Photo Credit: The Associated Press

BEIRUT — Syria “absolutely rejects” any plans to send Arab troops into the country, the Foreign Ministry said Tuesday, even as the death toll mounts from 10 months of violent conflict.

Thousands of people have been killed in the regime’s crackdown on the anti-Assad revolt, which has turned increasingly militarized in recent months with a growing risk of civil war. The U.N. says about 400 people have been killed in the last three weeks, on top of an earlier estimate of more than 5,000 killed since March.

The leader of Qatar, Sheik Hamad bin Khalifa Al Thani, was quoted Sunday as saying Arab troops should be sent to Syria to stop the deadly violence — the first statements by an Arab leader calling for the deployment of troops inside Syria.

Qatar, which once had close relations with Damascus, has been a harsh critic of President Bashar Assad’s crackdown. The wealthy Gulf state withdrew its ambassador to Syria in the summer to protest the killings. Since the Arab Spring began more than a year ago, Qatar has taken an aggressive role, raising its influence in the region.

The government says terrorists are behind the uprising — not reform-seekers — and that armed gangs are acting out a foreign conspiracy to destabilize the country.

Syria’s powerful ally Russia said Wednesday it would block any attempt by the West to secure U.N. support for the use of force against the regime in Damascus, Foreign Minister Sergey Lavrov said Russia’s draft of a U.N. Security Council resolution on the violence in Syria that circulated Monday was aimed at making it explicitly clear that nothing could justify a foreign military interference.
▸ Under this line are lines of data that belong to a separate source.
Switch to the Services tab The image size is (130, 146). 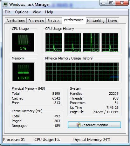(x=54, y=21)
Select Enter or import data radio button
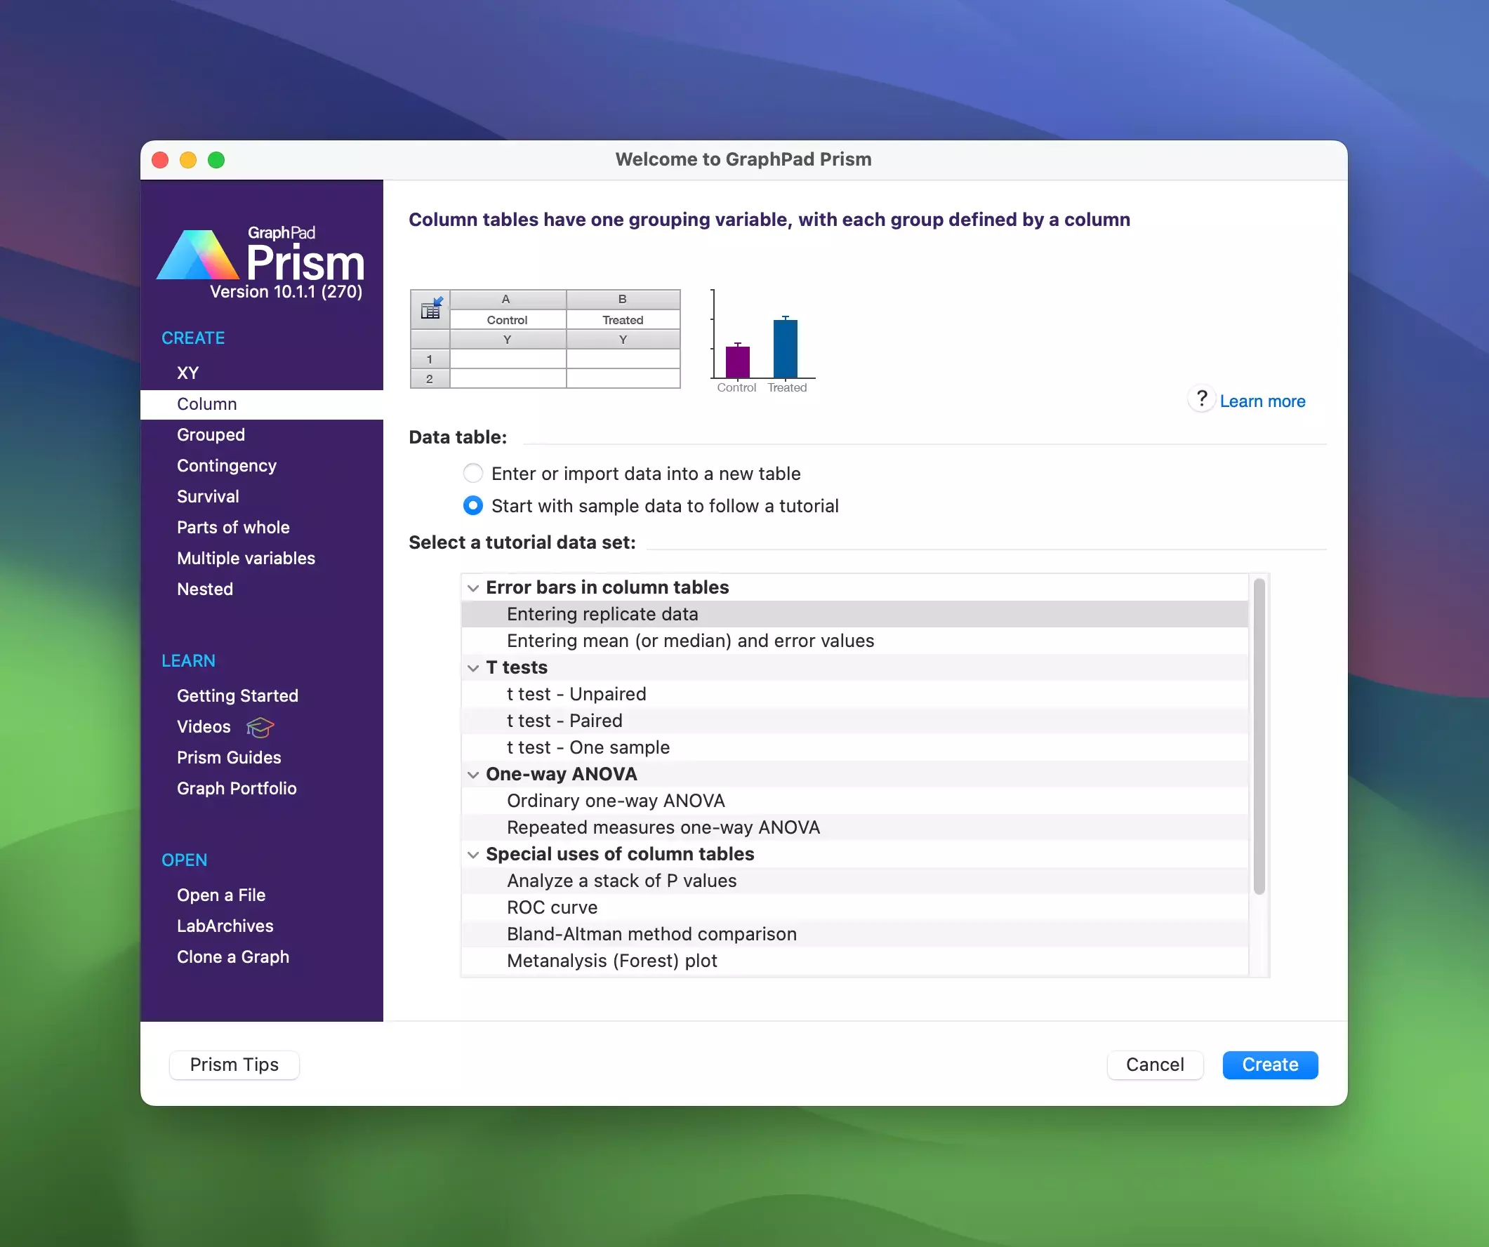This screenshot has width=1489, height=1247. point(473,473)
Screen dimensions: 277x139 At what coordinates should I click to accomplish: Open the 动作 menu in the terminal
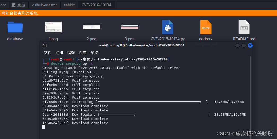click(59, 53)
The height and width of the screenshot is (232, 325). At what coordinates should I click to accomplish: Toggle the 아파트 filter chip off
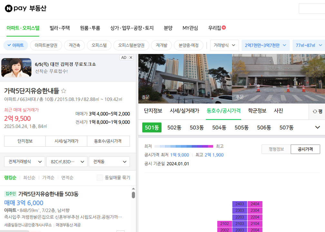(x=15, y=45)
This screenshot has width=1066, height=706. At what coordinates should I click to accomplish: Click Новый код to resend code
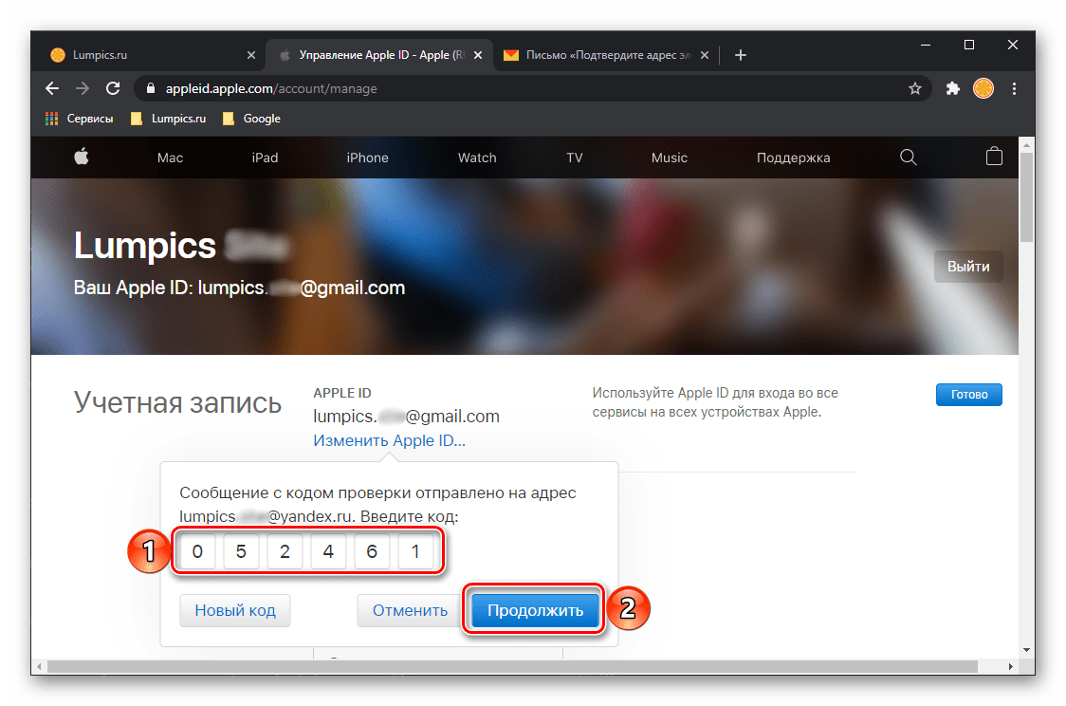click(235, 611)
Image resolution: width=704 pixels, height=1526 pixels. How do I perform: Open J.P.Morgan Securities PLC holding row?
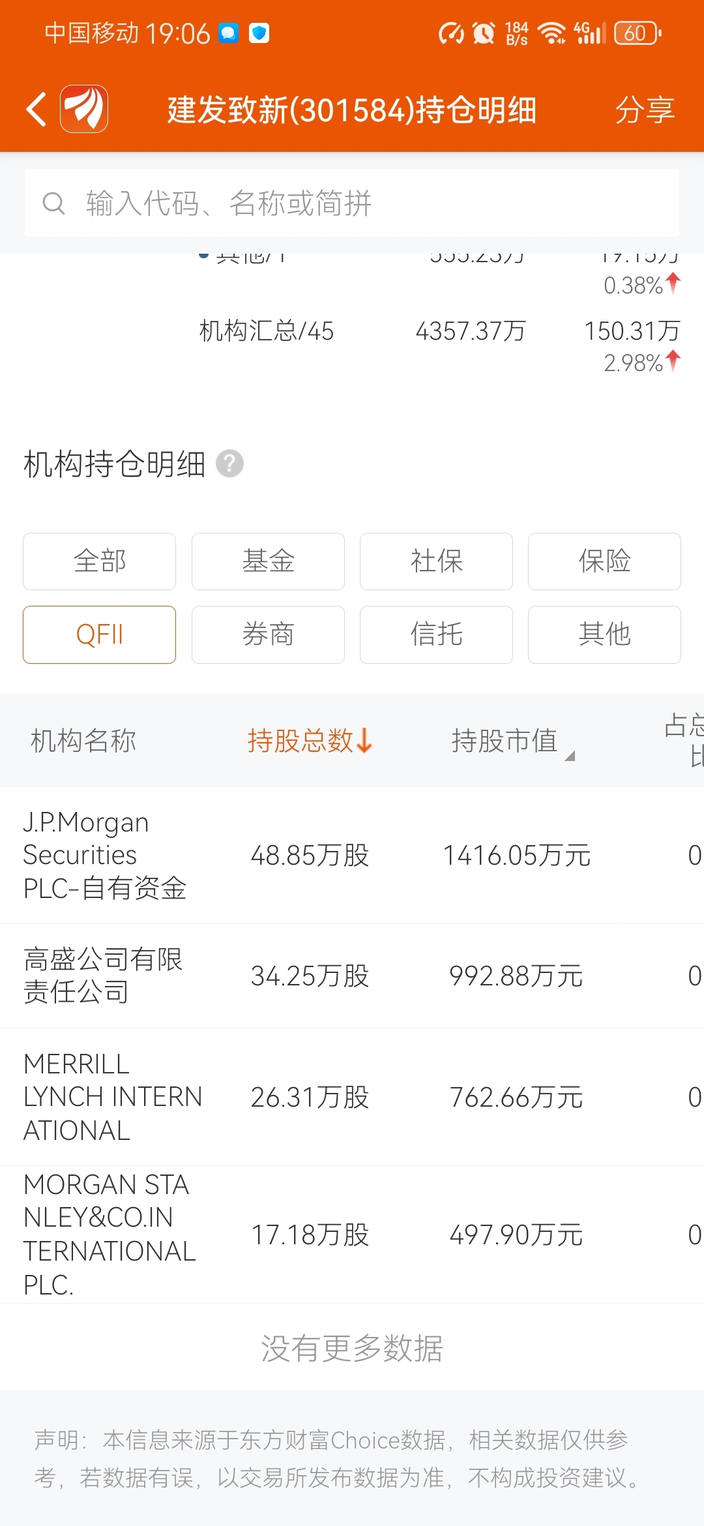click(x=352, y=855)
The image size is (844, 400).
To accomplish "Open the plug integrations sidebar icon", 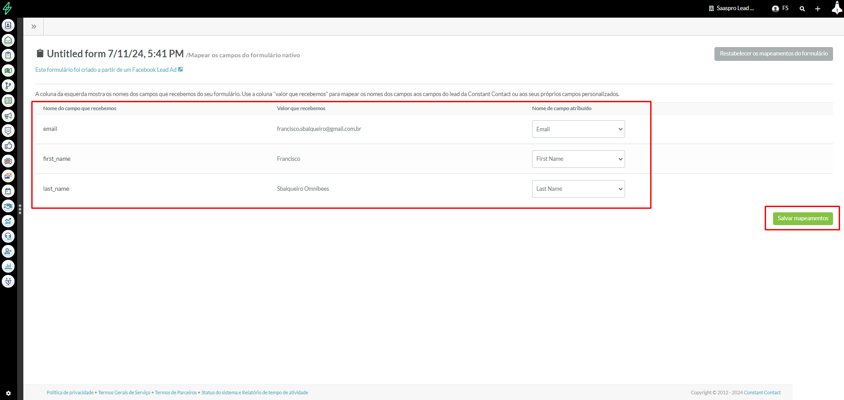I will (8, 281).
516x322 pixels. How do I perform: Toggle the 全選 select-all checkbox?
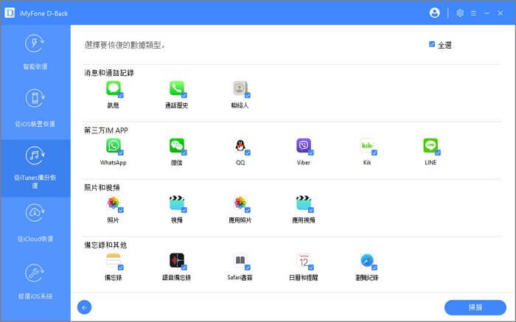click(x=432, y=44)
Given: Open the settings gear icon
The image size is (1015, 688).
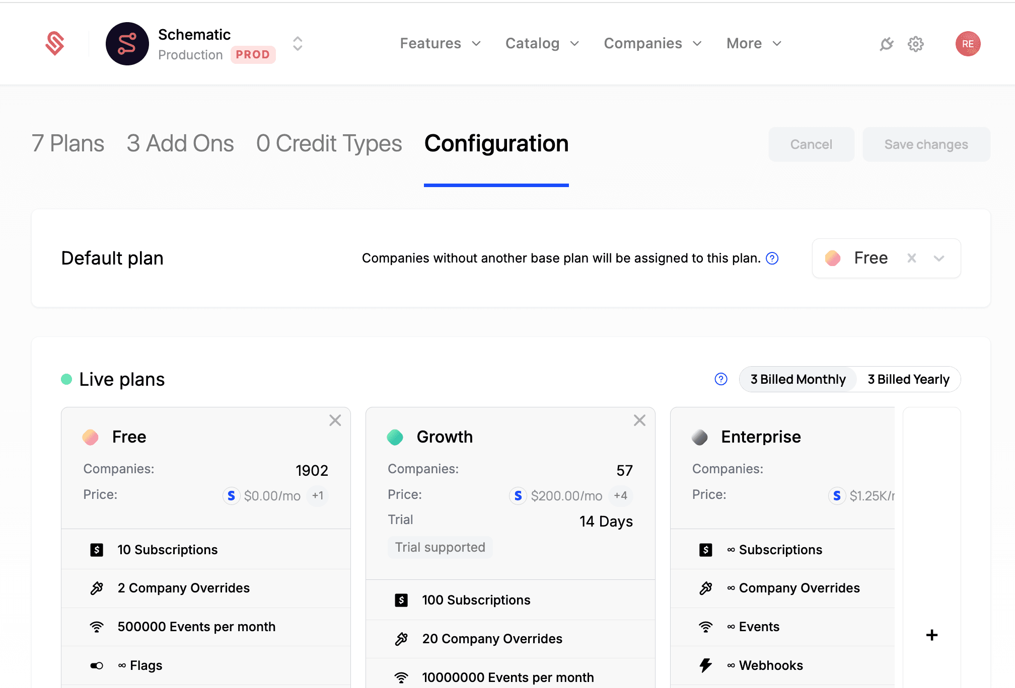Looking at the screenshot, I should (915, 44).
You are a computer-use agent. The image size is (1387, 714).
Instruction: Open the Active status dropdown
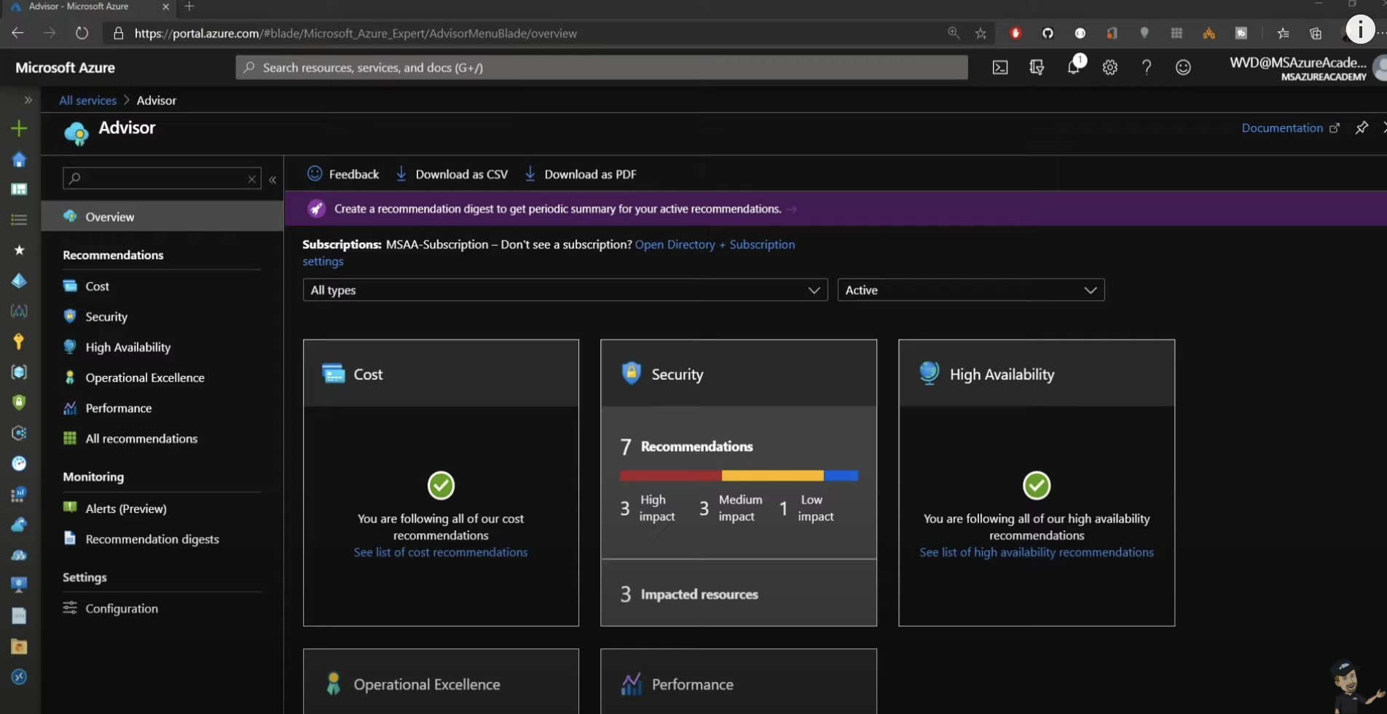pos(970,290)
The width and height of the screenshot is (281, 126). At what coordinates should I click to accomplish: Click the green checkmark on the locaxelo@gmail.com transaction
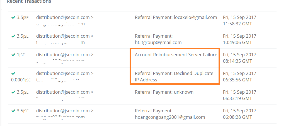[x=13, y=18]
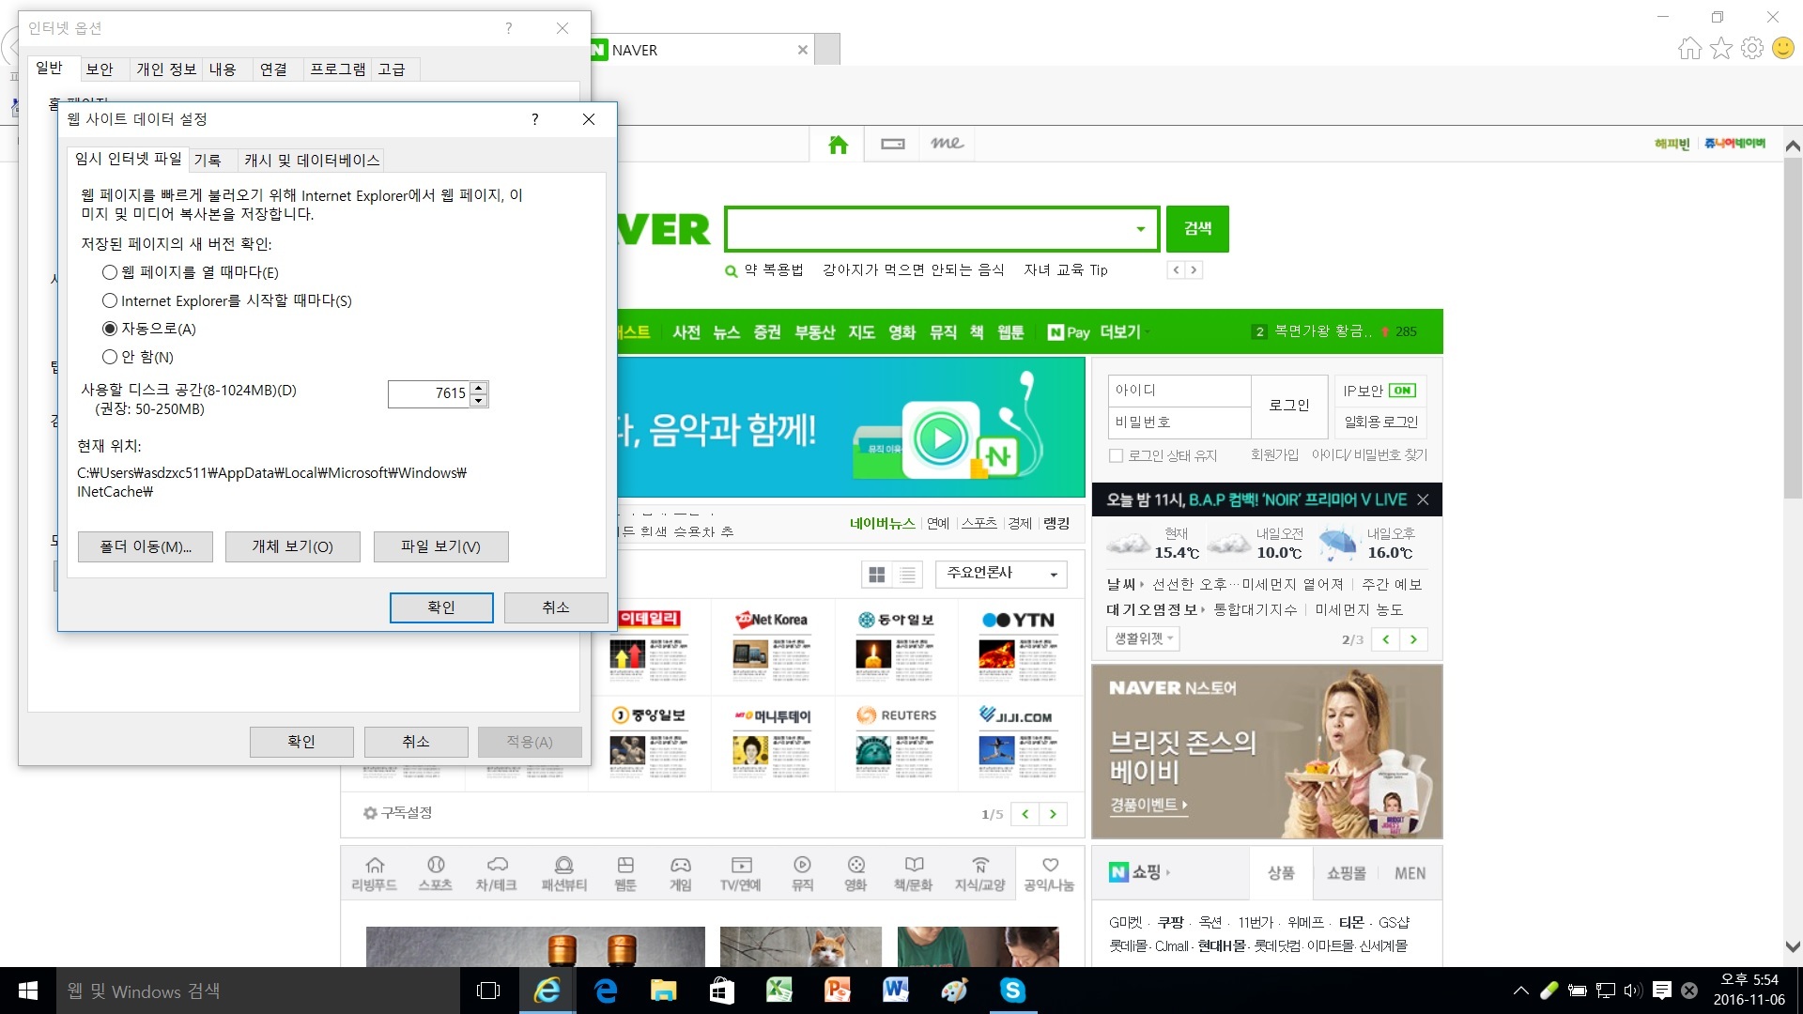Screen dimensions: 1803x1014
Task: Click the Naver 'me' icon
Action: (x=947, y=144)

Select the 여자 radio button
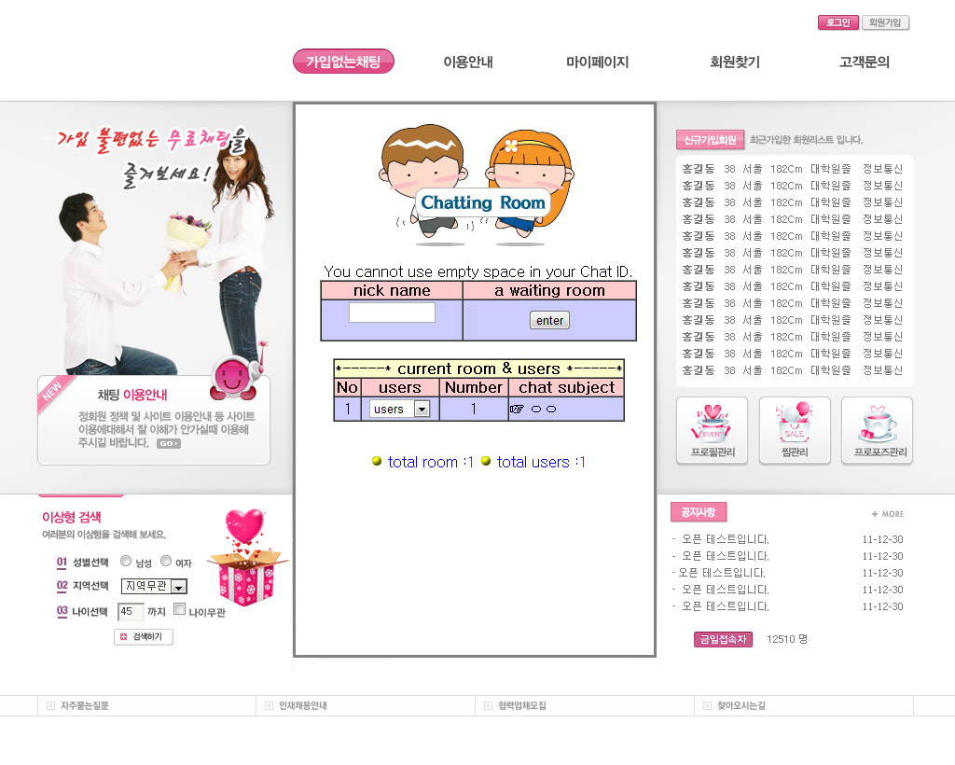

The Security Council has been unable to agree on a resolution since the violence began in March because a strong opposition from Russia and China. In October, they vetoed a West European draft resolution, backed by the U.S., that condemned Assad’s attacks and threatened sanctions.

Lavrov said Russia would reject any attempts at securing a U.N. sanction for a military interference in Syrian affairs.

“If some intend to use force at all cost ... we can hardly prevent that from happening,” he said. “But let them do it at their own initiative on their own conscience, they won’t get any authorization from the U.N. Security Council.”

A recent visit by the commander of Iran’s elite Quds force to Damascus is the strongest sign yet that Iran is supplying weapons to aid Bashar Assad’s crackdown on the Syrian people, a senior Obama administration official said Tuesday.

While the U.S. has long believed Iran is helping drive the deadly crackdown on dissent in Syria, the official says the visit by Quds Force Commander Ghassem Soleimani provides a concrete example of direct high-level cooperation between Iran and Syria.

The administration’s assertion comes amid heightened tensions between Washington and Tehran. Under the threat of increased U.S. sanctions, Iran has said it could block the strategic Strait of Hormuz; the Obama administration says it has warned Iran against taking such actions.

Iran has been Syria’s closest ally for decades, and the Islamic Republic has been a vocal supporter of Assad since the uprising against his regime began in March.